@ Nighthawk
Jeder Fork, auch eine minimal version, ist kein typisches Sabayon mehr. Sabayon ist mit den USE flags und seinen Konfigurationen auf seine Größe angepasst. Es wäre ein großer Aufwand alle USE flags für ein minimal System zu setzen und das noch zusätzlich zu pflegen. Ich empfehle dafür, wenn der Benutzer sowieso Gentoo-Funktionen verwenden möchte und auf Minimalismus wert legt, eine Gentoo Installation und eine zwischengespeicherte Version der von Sabayon angelegten Konfiguration bei Live boot (/etc, ...)
Außerdem ist die CD-Version schon eine minimal-Version. Und man kann im übrigen die Gentoo Installation auch nach der Installation eines Stage4, also z.B. der Sabayon Installation, erneut ausführen und so sein System anpassen und schrumpfen. Dazu muss man lediglich die world Datei in /var/lib/portage löschen und nochmals alles mit eigenen Flags neu installieren.
@ john_doe
Ich denke du hast einen grundsätzlichen Sachverhalt übersehen: Es gibt verschieden Arten von Benutzer. Zumindest würde ich hier den einfachen Desktop-Benutzer, der kein technisches Interesse über einfache GUI-Anwendungen hinaus hat, und den Tüftler, der immer wieder Lust hat sich mit seinem System herumzuschlagen, unterscheiden.
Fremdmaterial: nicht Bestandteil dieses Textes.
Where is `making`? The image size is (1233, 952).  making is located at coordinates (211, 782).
Ersterer ist genau die Zielgruppe von Sabayon. Sabayon ist zwar technisch gesehen Gentoo und kann auch von erfahrenen Benutzern so verwendet werden, ist aber nicht mit derselben Ausrichtung entwickelt. Es ist eine reine Desktop-Distributionen mit allem Drum und Dran, das man sich so wünschen kann.
Für Techniktüftler ist Gentoo hervorragend geeignet. Fragt man sich aber nach einiger Zeit Gentoobenutzung, ob es nun wieder notwendig war den Sonntag über irgendwelche trivialen Konfigurationsprobleme nach einem Update zu suchen, dann denke ich ist es sehr viel angenehmer Sabayon zu verwenden und an den Stellen an denen man Sabayon wirklich weiter bringen kann am Projekt mitzuarbeiten anstatt alles grob nachkonfigurieren zu müssen und seine eigene Gentoo-Distro zu pflegen. Sich in Gentoo hineinzuarbeiten ist aber sicher sinnvoll, wenn man a) Linux kennenlernen möchte oder b) ganz eigene Vorstellungen hat.
Sabayon versucht aber genau diese Notwendigkeit der Tüftelei zu verhindern und es sollte eben nicht notwendig sein sich in Gentoo einzuarbeiten um Sabayon verwenden zu können.